## Your goal
Copy the entries word for word, beginning at the very first line and stopping after the line that contains "will [x=559, y=315].".

═══

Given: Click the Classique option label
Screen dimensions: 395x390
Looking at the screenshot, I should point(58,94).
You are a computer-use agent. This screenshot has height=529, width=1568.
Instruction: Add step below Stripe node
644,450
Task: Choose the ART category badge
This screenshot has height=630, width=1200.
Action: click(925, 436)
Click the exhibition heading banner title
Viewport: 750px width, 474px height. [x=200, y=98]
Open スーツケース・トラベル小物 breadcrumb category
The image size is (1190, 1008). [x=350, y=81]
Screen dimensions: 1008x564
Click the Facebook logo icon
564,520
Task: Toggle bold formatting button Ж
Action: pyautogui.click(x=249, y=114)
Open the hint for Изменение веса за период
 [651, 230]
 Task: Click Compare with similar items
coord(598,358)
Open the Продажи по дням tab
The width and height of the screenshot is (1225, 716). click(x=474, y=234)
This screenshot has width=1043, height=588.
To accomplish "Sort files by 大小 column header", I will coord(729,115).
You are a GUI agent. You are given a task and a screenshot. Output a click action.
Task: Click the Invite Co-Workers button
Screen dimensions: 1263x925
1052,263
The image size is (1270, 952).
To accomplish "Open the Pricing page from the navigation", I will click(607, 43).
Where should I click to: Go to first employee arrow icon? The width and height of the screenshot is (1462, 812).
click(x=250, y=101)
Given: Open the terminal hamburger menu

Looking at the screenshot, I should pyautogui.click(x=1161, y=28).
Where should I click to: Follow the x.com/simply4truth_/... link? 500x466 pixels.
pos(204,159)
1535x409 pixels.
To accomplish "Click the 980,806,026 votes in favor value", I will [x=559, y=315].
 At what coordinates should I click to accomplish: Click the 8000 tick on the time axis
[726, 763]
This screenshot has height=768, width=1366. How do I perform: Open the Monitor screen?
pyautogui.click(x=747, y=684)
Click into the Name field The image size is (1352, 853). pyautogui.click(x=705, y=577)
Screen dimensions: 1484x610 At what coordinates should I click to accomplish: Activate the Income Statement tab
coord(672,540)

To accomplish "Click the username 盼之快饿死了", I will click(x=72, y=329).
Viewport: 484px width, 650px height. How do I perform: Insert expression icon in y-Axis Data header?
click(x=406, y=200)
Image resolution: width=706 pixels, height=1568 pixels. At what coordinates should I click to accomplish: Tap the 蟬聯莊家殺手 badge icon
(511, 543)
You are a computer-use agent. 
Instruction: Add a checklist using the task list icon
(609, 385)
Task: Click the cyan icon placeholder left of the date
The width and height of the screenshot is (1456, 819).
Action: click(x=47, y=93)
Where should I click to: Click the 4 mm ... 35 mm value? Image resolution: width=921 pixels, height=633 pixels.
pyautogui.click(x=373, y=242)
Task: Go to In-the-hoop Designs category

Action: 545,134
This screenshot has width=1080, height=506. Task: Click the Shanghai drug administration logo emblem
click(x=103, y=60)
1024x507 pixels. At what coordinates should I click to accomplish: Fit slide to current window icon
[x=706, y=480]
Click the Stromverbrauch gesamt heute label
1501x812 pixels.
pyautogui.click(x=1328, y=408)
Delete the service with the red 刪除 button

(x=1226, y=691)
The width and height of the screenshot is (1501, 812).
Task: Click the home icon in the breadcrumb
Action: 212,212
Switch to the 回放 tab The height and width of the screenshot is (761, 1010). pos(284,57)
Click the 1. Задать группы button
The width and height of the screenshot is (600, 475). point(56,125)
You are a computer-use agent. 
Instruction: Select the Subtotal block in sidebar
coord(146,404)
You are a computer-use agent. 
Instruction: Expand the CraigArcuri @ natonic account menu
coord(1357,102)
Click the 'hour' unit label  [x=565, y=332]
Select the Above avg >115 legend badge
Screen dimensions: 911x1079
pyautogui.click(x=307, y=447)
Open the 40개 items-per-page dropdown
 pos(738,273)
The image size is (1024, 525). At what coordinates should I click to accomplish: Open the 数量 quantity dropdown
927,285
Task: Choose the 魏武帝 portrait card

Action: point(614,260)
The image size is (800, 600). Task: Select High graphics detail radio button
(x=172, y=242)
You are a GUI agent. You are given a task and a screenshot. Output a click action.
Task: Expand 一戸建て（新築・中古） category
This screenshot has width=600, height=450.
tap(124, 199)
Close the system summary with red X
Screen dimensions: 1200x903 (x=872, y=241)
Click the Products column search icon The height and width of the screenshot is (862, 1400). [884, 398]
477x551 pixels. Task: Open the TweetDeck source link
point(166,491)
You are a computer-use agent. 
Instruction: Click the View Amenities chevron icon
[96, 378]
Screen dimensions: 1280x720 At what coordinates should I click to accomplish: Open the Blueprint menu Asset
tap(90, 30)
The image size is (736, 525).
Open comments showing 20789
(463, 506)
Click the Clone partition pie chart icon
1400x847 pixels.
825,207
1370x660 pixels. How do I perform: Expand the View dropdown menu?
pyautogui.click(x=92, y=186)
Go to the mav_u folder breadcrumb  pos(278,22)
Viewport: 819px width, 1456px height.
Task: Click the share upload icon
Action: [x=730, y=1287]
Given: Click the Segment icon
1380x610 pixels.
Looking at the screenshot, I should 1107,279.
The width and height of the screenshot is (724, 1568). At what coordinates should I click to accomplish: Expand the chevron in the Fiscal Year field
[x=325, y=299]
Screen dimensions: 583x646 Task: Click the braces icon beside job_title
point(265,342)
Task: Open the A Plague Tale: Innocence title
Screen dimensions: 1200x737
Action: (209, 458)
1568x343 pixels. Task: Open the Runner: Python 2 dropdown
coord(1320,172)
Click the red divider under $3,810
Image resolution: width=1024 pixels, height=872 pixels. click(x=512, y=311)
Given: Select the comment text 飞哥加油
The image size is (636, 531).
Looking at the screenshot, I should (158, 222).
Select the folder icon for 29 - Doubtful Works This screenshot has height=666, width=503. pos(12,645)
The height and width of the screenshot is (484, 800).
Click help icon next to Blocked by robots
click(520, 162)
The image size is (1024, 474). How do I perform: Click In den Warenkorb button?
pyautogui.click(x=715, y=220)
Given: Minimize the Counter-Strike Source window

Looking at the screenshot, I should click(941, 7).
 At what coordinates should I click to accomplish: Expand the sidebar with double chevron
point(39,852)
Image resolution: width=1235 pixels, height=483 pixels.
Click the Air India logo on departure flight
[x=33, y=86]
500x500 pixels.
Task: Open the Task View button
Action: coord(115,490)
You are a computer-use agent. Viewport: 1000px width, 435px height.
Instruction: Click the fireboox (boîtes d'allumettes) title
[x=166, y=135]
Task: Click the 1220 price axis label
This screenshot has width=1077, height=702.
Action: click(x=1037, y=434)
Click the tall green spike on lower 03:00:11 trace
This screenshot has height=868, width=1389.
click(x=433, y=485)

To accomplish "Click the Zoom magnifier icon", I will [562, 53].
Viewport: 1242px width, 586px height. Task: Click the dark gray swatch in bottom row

═══

## Reply
Given: Click the Classique option label
Screen dimensions: 395x390
Looking at the screenshot, I should point(58,94).
You are a computer-use agent. This screenshot has height=529, width=1568.
Instruction: Add step below Stripe node
644,450
Task: Choose the ART category badge
This screenshot has height=630, width=1200.
Action: click(925, 436)
Click the exhibition heading banner title
Viewport: 750px width, 474px height. [x=200, y=98]
Open スーツケース・トラベル小物 breadcrumb category
The image size is (1190, 1008). [x=350, y=81]
Screen dimensions: 1008x564
Click the Facebook logo icon
564,520
Task: Toggle bold formatting button Ж
Action: pyautogui.click(x=249, y=114)
Open the hint for Изменение веса за период
 [651, 230]
 Task: Click Compare with similar items
coord(598,358)
Open the Продажи по дням tab
The width and height of the screenshot is (1225, 716). click(x=474, y=234)
This screenshot has width=1043, height=588.
To accomplish "Sort files by 大小 column header", I will coord(729,115).
You are a GUI agent. You are given a task and a screenshot. Output a click action.
Task: Click the Invite Co-Workers button
Screen dimensions: 1263x925
1052,263
The image size is (1270, 952).
To accomplish "Open the Pricing page from the navigation", I will click(607, 43).
Where should I click to: Go to first employee arrow icon? The width and height of the screenshot is (1462, 812).
click(x=250, y=101)
Given: Open the terminal hamburger menu

Looking at the screenshot, I should pyautogui.click(x=1161, y=28).
Where should I click to: Follow the x.com/simply4truth_/... link? 500x466 pixels.
pos(204,159)
1535x409 pixels.
To accomplish "Click the 980,806,026 votes in favor value", I will [x=559, y=315].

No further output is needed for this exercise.